Stated problem | Tally the lines in the rows below that contain the string "black", treating uppercase and lowercase as different. Reply with the number only.

───── Entries ─────

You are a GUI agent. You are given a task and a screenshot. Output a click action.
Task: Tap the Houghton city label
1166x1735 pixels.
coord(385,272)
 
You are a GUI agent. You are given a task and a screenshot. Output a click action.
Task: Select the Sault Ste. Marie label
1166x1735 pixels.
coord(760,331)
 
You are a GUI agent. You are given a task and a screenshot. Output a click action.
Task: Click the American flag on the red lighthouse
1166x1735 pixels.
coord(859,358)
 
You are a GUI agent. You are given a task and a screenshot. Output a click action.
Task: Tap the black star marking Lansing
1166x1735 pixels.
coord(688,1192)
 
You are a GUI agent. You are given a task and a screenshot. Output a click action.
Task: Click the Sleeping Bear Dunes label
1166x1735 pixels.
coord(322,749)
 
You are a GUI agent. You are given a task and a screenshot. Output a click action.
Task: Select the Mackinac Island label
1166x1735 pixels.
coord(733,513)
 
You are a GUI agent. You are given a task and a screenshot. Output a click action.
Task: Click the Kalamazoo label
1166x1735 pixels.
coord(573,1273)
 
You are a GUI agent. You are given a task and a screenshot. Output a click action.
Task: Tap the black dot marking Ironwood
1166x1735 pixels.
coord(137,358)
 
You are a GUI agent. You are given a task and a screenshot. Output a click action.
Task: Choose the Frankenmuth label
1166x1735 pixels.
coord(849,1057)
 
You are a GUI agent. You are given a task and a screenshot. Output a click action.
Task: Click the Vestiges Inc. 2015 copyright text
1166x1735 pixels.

─────
───── Entries ─────

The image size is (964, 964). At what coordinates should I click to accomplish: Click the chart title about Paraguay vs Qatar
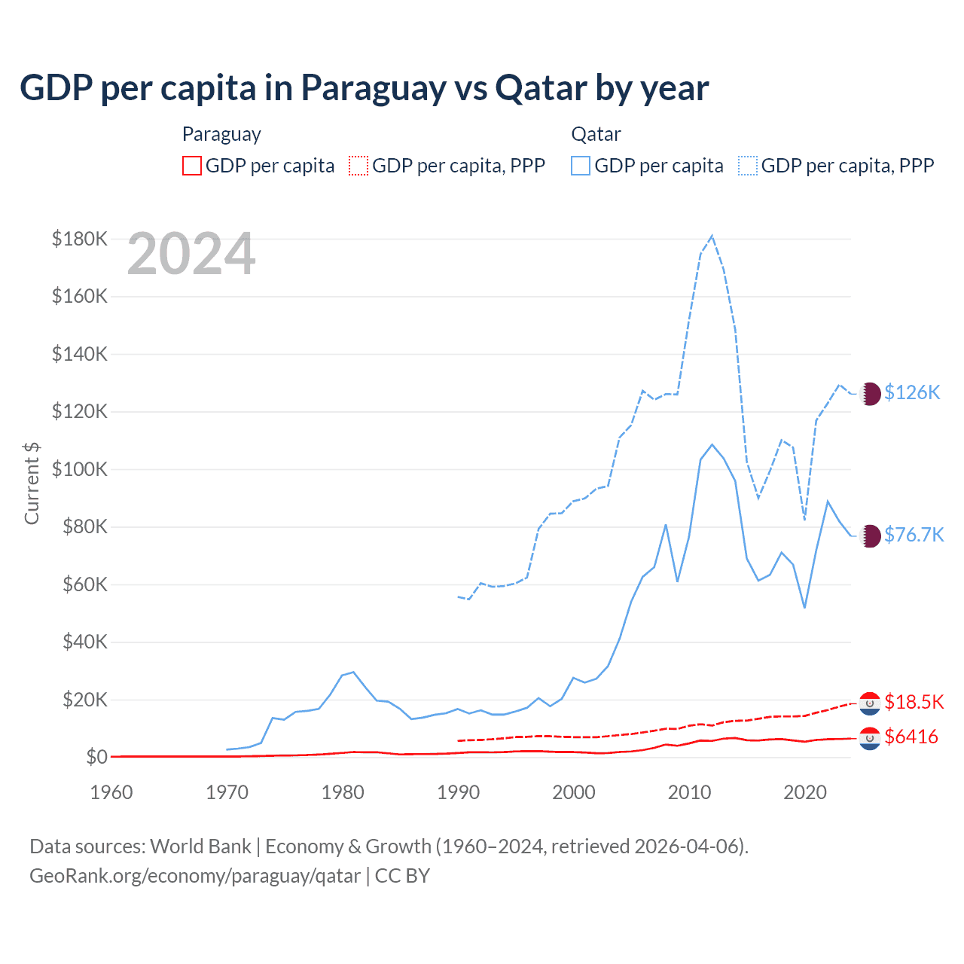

─────

Answer to this exercise | 2